Who else do I listen to a lot? I listen to my mother’s records a lot. I love my mother’s records. They give me a lot of sense. I listen to all types of stuff. I listen to a lot of jazz music. I love Fats Waller, the piano guy. I love his personality.

Who else? I’m trying to think of who I’m listening to….I’m listening to a lot of Chico Mann, yeah. I think he’s up there in New York now. I think he’s in the Afrobeat community. Yeah, Chico Mann is bad. Yeah, we be bumping that.

Okay, Dudley told me to tell you that we’re children of the funk. I listen to his stuff, too, a lot. I listen to Dudley Perkins stuff a lot, too. I listen to “Shine Time.” I listen to “Separate Ways.” I listen to “Love Your Neighbor.” I listen to Self Study. That whole record. I love that record ‘cause I made it. (Laughs.) Who else? I like Rah Digga’s new single….

Oh, I didn’t even know she had one.

Hey, man, get on Twitter! You never know what you’re gonna find.

I’m learning about all this new stuff. Thank you.

I tell you! I mean like, for me, I use Twitter like a news feed. I learn about so much new stuff ‘cause everybody sometimes….everybody doesn’t have that as a priority, you know?
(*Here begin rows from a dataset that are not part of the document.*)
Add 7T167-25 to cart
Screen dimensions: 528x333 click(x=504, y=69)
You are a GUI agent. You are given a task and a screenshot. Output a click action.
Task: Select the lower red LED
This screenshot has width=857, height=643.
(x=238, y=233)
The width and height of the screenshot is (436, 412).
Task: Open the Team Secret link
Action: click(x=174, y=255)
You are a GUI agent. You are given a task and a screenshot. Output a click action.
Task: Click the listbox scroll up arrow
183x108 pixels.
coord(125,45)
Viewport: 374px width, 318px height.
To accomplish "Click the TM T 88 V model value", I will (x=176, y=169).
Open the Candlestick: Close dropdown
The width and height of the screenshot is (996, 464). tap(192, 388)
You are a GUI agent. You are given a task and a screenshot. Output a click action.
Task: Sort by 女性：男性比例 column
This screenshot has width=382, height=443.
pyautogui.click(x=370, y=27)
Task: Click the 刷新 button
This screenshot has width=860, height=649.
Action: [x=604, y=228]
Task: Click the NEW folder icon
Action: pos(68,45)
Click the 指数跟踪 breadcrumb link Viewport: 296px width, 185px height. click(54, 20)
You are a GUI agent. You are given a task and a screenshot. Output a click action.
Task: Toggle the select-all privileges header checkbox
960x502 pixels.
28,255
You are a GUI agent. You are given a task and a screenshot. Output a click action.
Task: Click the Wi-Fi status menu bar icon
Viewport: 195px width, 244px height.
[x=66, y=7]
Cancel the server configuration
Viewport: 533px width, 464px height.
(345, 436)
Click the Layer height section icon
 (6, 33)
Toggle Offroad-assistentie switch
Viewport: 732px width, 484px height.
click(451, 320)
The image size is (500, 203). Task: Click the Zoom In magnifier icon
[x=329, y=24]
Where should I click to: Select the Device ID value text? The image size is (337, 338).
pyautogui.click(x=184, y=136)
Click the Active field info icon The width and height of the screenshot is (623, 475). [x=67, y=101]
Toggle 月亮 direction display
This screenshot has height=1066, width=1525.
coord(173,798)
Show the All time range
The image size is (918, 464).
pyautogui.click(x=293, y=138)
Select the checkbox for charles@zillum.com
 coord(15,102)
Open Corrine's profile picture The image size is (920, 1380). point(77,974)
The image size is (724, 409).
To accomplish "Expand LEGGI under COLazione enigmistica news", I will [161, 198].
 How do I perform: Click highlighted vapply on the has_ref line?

They don’t want to spend that kind of money to market to people. They don’t want to do all that. They just want to make some music and perform it.

Also, Jean Grae, man. She’s got like a whole plethora of records on her Bandcamp. She’s got some stuff, and then her little web show and everything. Yeah, man. But like, there’s a lot of folks doing awesome stuff around. There’s a lot of people around doing amazing things

Are you gonna tour for the record?

Yeah, we’re trying to get some dates together. But we’re playing in Vermont though this Friday at the Signal Kitchen at their jazz festival there. That’s going to be the kickoff to some gigs. I think we’re going to be hitting another gig in Chicago, and I think we’re gonna be going to Australia again this year.

Hopefully, we’re going to hit the UK this year. Hopefully, we can go to more places in the States though. I’d be looking forward to a lot of that if folks make enough noise. That would be fun. I would love to play New York.

We would love to have you.

Haha, yeah. That’s one of things. I would love to play New York.

Is there anything else that you want to add or promote?

Yeah, absolutely. There’s another record that I’m on that I love called Southside Story. It’s kind of like the inverse of what my record is because, you know how like Dudley is guesting on my songs on this record? Well, I’m guesting on his songs on this record but the production is the same producer, Chris Keys. He did a kickass job on it.

I guess, you know, www.someothaship.net. That’s where you can kind of link up with us and figure out where we are, and that’s about it.